* [Dataset excerpts]:
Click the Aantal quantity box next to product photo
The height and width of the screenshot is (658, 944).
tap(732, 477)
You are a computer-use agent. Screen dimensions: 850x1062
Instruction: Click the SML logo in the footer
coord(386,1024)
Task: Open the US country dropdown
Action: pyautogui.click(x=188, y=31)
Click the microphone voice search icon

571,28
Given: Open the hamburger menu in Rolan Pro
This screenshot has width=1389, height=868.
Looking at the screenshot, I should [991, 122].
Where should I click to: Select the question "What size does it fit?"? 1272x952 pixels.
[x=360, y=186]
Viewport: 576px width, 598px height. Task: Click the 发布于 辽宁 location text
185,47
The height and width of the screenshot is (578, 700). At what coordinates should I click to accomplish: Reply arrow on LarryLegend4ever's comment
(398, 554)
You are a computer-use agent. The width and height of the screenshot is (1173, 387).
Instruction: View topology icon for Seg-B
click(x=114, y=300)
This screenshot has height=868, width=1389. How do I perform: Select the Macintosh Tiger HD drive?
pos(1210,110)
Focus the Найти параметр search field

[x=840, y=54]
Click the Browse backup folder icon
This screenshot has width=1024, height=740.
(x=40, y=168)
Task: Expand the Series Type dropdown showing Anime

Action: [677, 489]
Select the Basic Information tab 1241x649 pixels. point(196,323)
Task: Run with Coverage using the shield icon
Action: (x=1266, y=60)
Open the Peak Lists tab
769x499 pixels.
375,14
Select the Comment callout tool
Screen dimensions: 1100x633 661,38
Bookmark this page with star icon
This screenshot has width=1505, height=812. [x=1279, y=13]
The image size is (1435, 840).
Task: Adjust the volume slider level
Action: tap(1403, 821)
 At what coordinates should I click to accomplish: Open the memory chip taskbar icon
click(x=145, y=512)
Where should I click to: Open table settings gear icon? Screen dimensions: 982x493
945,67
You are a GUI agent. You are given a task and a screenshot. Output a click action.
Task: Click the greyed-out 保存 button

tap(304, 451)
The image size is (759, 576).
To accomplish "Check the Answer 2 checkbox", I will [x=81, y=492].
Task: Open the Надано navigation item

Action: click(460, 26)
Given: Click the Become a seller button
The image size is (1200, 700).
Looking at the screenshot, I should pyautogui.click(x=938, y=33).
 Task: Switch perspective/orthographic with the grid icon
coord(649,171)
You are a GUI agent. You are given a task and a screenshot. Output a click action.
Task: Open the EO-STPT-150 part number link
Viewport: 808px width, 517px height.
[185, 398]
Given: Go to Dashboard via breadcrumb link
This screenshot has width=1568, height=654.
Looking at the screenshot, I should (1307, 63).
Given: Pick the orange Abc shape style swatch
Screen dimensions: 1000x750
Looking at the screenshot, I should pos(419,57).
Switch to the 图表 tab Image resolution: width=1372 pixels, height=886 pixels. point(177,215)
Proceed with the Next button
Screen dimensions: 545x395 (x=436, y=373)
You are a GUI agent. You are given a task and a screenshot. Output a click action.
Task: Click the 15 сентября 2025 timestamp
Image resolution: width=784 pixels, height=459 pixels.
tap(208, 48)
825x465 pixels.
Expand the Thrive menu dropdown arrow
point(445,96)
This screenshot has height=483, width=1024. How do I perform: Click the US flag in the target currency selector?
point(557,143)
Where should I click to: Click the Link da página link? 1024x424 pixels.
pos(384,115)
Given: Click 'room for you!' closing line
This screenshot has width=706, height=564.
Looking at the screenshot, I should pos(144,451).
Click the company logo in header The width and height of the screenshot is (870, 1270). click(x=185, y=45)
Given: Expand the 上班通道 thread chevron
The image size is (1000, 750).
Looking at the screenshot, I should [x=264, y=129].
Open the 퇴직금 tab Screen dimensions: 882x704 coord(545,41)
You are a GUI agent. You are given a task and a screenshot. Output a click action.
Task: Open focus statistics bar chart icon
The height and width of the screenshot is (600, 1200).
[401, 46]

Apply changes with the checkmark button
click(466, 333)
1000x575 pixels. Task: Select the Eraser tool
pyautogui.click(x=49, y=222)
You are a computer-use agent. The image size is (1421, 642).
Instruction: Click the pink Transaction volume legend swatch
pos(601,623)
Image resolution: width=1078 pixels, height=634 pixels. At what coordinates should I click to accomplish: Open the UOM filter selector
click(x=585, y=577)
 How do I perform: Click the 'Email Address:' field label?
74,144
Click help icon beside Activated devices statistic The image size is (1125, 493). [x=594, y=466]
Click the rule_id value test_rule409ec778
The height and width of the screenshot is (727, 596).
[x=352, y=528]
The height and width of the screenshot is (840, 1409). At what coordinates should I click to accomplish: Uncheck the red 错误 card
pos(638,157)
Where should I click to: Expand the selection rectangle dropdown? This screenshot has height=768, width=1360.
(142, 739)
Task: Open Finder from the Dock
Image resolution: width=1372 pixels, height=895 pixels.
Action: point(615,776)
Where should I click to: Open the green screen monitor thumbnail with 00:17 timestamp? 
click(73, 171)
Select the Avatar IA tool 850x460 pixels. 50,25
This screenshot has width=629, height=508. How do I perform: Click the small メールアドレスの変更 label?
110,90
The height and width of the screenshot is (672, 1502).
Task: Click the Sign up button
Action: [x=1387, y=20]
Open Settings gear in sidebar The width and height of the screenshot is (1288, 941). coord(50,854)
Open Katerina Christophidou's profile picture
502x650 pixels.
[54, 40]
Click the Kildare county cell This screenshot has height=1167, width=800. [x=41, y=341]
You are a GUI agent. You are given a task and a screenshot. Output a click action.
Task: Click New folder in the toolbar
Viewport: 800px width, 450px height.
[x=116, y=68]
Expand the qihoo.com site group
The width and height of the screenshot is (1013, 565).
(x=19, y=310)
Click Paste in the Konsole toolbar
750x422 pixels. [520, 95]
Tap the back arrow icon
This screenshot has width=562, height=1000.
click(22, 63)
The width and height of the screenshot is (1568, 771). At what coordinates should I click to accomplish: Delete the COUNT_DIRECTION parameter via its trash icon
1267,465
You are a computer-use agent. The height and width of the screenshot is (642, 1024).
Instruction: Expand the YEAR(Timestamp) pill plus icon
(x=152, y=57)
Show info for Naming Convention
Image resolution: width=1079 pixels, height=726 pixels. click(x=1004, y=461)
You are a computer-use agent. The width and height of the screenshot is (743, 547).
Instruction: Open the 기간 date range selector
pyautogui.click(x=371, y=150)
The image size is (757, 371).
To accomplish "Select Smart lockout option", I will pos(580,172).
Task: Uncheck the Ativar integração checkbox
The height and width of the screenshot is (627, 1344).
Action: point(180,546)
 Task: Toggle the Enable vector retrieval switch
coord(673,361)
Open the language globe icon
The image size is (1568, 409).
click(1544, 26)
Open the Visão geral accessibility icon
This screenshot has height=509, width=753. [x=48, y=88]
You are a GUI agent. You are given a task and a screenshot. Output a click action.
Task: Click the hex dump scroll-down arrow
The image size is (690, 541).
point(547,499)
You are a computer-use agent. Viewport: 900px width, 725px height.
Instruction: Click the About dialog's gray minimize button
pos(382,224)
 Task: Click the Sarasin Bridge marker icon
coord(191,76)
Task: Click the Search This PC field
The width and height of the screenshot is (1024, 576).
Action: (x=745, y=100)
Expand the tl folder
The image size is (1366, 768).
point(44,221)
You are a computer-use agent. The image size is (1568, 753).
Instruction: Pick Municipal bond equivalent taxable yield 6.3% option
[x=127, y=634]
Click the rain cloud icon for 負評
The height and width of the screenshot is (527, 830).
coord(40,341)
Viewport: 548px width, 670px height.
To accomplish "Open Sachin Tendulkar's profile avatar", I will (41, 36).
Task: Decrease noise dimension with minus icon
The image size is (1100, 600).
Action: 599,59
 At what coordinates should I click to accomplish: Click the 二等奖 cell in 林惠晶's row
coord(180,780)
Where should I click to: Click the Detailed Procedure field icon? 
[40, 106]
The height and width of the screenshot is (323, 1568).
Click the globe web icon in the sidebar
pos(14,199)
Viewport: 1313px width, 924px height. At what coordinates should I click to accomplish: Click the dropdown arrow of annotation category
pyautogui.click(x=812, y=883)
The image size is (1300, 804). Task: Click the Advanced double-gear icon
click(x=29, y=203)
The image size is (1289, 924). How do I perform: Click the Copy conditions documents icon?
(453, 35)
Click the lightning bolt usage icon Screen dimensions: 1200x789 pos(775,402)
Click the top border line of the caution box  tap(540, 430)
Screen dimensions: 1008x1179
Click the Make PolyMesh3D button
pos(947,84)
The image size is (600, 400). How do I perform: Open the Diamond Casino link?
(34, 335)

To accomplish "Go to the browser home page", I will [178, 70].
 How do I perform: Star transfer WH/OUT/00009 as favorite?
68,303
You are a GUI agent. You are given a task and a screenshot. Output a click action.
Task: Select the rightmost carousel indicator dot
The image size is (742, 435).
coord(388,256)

* [Aim of the exercise]:
From the listing above, output exactly the run of lines that starts with the line containing "The image size is (759, 576)." and ends with the line containing "Given: Click 'room for you!' closing line".

* [Solution below]:
The image size is (759, 576).
To accomplish "Check the Answer 2 checkbox", I will [x=81, y=492].
Task: Open the Надано navigation item

Action: click(460, 26)
Given: Click the Become a seller button
The image size is (1200, 700).
Looking at the screenshot, I should pyautogui.click(x=938, y=33).
 Task: Switch perspective/orthographic with the grid icon
coord(649,171)
You are a GUI agent. You are given a task and a screenshot. Output a click action.
Task: Open the EO-STPT-150 part number link
Viewport: 808px width, 517px height.
[185, 398]
Given: Go to Dashboard via breadcrumb link
This screenshot has width=1568, height=654.
Looking at the screenshot, I should (1307, 63).
Given: Pick the orange Abc shape style swatch
Screen dimensions: 1000x750
Looking at the screenshot, I should pos(419,57).
Switch to the 图表 tab Image resolution: width=1372 pixels, height=886 pixels. point(177,215)
Proceed with the Next button
Screen dimensions: 545x395 (x=436, y=373)
You are a GUI agent. You are given a task and a screenshot. Output a click action.
Task: Click the 15 сентября 2025 timestamp
Image resolution: width=784 pixels, height=459 pixels.
tap(208, 48)
825x465 pixels.
Expand the Thrive menu dropdown arrow
point(445,96)
This screenshot has height=483, width=1024. How do I perform: Click the US flag in the target currency selector?
point(557,143)
Where should I click to: Click the Link da página link? 1024x424 pixels.
pos(384,115)
Given: Click 'room for you!' closing line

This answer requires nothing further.